● **Task to complete**
Print the data below exactly, but only the lines from the one containing "Where should I click to: Play" down to the one containing "This screenshot has height=532, width=770.", inclusive.

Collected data
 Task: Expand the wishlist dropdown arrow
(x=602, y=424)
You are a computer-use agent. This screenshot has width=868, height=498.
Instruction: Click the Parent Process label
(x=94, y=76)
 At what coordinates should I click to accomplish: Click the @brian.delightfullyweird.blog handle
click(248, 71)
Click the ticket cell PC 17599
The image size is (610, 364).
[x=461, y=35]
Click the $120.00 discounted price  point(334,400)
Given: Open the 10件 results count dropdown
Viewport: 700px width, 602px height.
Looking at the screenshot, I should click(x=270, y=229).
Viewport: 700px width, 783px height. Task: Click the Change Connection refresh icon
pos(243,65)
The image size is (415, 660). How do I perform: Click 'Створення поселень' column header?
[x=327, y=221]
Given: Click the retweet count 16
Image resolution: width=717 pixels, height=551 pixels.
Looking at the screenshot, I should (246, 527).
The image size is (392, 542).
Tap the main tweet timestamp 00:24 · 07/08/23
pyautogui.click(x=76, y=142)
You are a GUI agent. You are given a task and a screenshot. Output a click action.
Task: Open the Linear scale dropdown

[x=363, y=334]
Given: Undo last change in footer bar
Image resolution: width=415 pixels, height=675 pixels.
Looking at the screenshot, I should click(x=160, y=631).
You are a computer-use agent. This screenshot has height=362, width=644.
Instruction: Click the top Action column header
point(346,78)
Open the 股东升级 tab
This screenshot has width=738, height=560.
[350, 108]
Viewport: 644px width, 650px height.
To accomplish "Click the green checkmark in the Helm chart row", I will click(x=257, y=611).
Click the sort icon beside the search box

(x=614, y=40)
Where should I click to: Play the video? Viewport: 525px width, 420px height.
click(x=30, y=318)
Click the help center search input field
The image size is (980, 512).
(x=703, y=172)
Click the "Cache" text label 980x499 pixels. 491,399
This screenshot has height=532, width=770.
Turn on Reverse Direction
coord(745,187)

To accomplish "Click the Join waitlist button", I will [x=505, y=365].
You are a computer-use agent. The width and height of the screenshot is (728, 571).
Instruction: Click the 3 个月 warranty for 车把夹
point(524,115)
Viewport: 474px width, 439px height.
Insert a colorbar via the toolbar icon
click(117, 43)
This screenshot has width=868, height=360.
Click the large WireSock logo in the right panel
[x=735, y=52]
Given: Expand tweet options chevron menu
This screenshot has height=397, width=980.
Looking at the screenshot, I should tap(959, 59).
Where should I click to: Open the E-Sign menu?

● **Worked solution**
Where should I click to: Play the video? Viewport: 525px width, 420px height.
click(x=30, y=318)
Click the help center search input field
The image size is (980, 512).
(x=703, y=172)
Click the "Cache" text label 980x499 pixels. 491,399
This screenshot has height=532, width=770.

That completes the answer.